One of my physician colleagues and I have been discussing our observations about this for a long time. It does seem like often times patients who have a higher-grade toxicity are more likely to have a response as well as a prolonged response to treatment with immune checkpoint inhibitors. An abstract presented at the 2021 ASCO Annual Meeting pooled data from several trials of patients with lung cancer receiving atezolizumab with or without chemotherapy and compared all the different adverse effects between types of therapies in the arms, and the authors found that having a grade 1 or 2 immune-related adverse effect did improve patient survival compared to grade 3, potentially due to discontinuation of treatment.7 The difference in overall survival is astonishing at 13 months for patients with no adverse effects and almost 26 months for patients on atezolizumab who did have an adverse effect! So in my opinion, a little bit of rash or fatigue or even having to take a medication like levothyroxine every day if patients develop hypothyroidism might mean they're more likely to respond to treatment and have a much better outcome. So it seems like a fair trade-off as long as the side effects don’t continue to worsen.

References

  1. Herbst RS, Giaccone G, de Marinis F, et al. Atezolizumab for first-line treatment of PD-L1-selected patients with NSCLC. N Engl J Med. 2020;383:1328-1339.

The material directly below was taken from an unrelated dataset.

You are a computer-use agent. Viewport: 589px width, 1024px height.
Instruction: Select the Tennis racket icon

  2. National Comprehensive Cancer Center. Non-Small Lung Cancer Version 1.2022. Updated December 7, 2021. Accessed December 7, 2021. https://www.nccn.org/professionals/physician_gls/pdf/nscl.pdf
  3. Sezer A, Kilickap S, Gümüş M, et al. Cemiplimab monotherapy for first-line treatment of advanced non-small-cell lung cancer with PD-L1 of at least 50%: a multicentre, open-label, global, phase 3, randomised, controlled trial. 2021;397:592-604.

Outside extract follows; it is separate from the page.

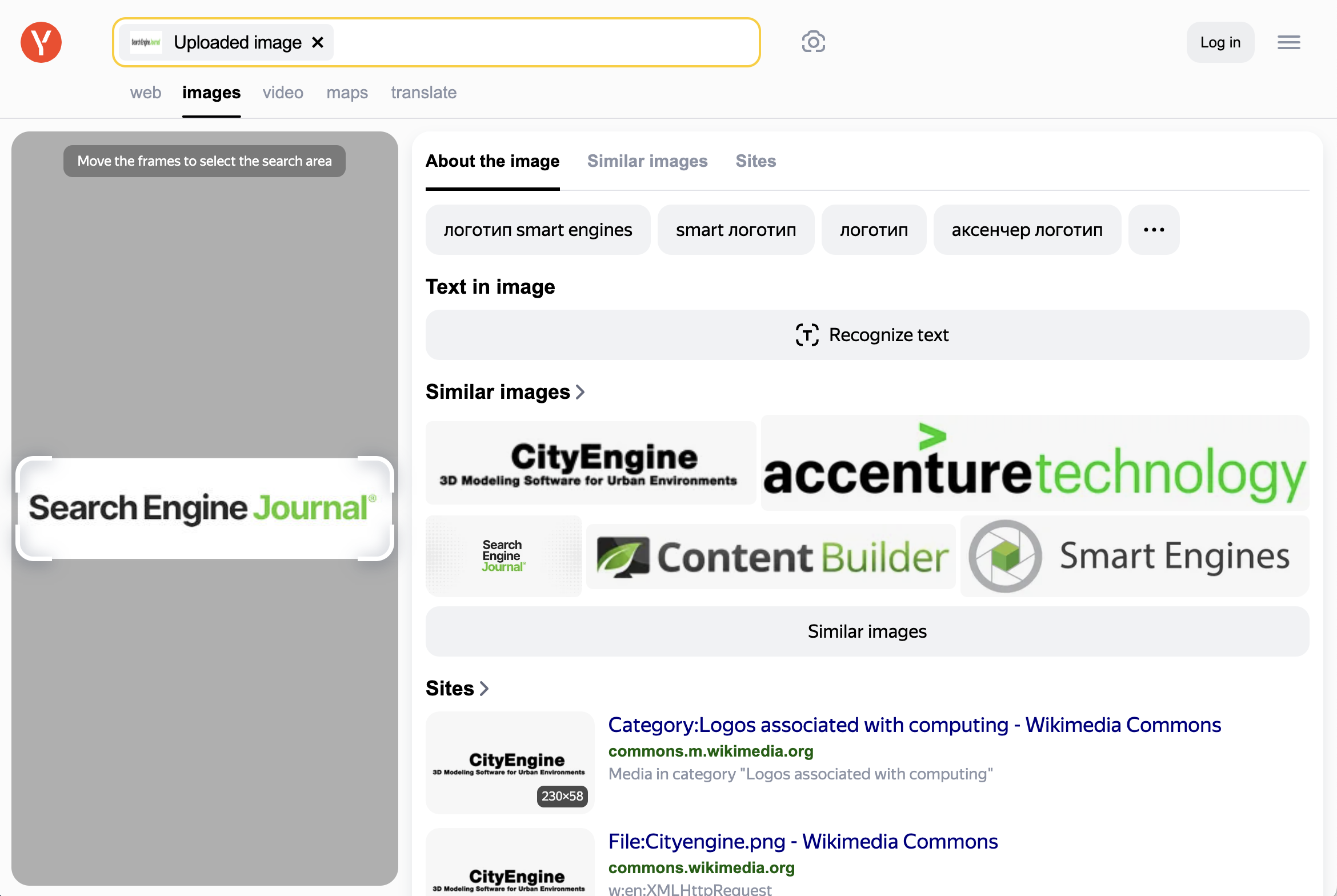Open the Content Builder logo thumbnail

770,557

  4. Reck M, Rodríguez-Abreu D, Robinson AG, et al. Five-year outcomes with pembrolizumab versus chemotherapy for metastatic non-small-cell lung cancer with PD-L1 tumor proportion score ≥ 50. J Clin Oncol. 2021;39:2339-2349.
  5. Reck M, Ciuleanu T-E, Cobo M, et al. First-line nivolumab (NIVO) plus ipilimumab (IPI) plus two cycles of chemotherapy (chemo) versus chemo alone (4 cycles) in patients with advanced non-small cell lung cancer (NSCLC): Two-year update from CheckMate 9LA. J Clin Oncol. 2021;39 (suppl; abstr 9000).
  6. Akinboro O, Vallejo JJ, Mishra-Kalyani PS, et al. Outcomes of anti-PD-(L1) therapy in combination with chemotherapy versus immunotherapy (IO) alone for first-line (1L) treatment of advanced non-small cell lung cancer (NSCLC) with PD-L1 score 1-49%: FDA pooled analysis. J Clin Oncol. 2021;39 (suppl; abstr 9001).
  7. Socinski MA, Jotte RM, Cappuzzo F, et al. Pooled analyses of immune-related adverse events (irAEs) and efficacy from the phase 3 trials IMpower130, IMpower132, and IMpower150. J Clin Oncol. 2021;39 (suppl; abstr 9002).